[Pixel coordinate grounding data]

———

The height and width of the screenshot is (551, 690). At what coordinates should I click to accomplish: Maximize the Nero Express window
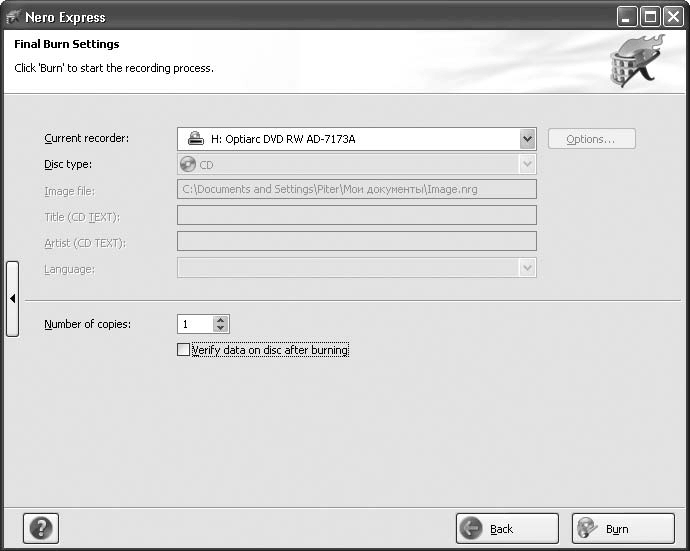[x=650, y=16]
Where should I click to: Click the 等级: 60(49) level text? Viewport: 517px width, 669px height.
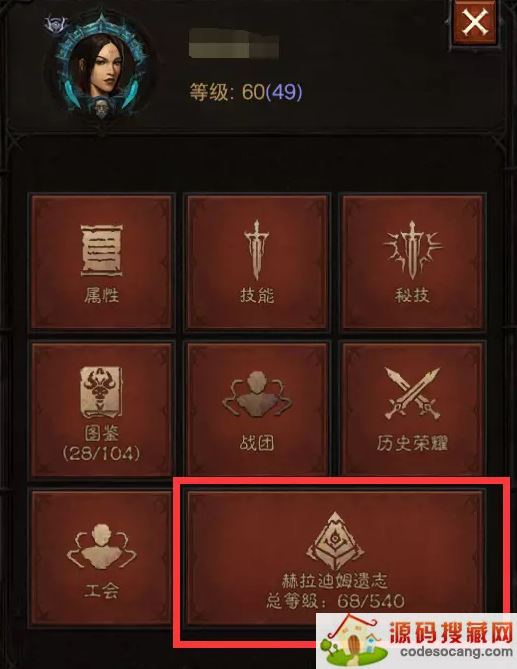click(246, 91)
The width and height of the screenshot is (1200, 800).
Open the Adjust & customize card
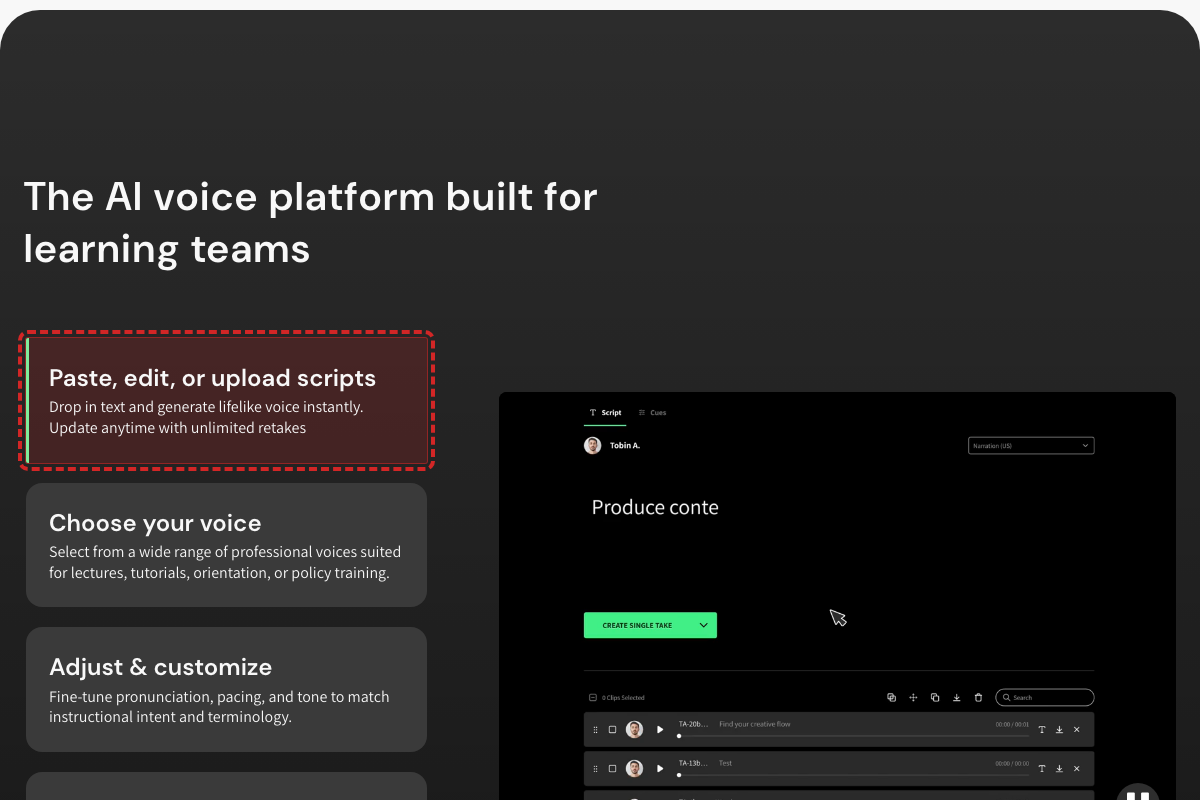[226, 689]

———

What to produce: If an entry holds a picture, skip the picture and print the rest of the data exactly.

Answer for this exercise:
The height and width of the screenshot is (551, 690). At what coordinates should I click to accomplish: Maximize the Nero Express window
[x=650, y=16]
Where should I click to: Click the 等级: 60(49) level text? Viewport: 517px width, 669px height.
click(246, 91)
The width and height of the screenshot is (1200, 800).
Open the Adjust & customize card
[226, 689]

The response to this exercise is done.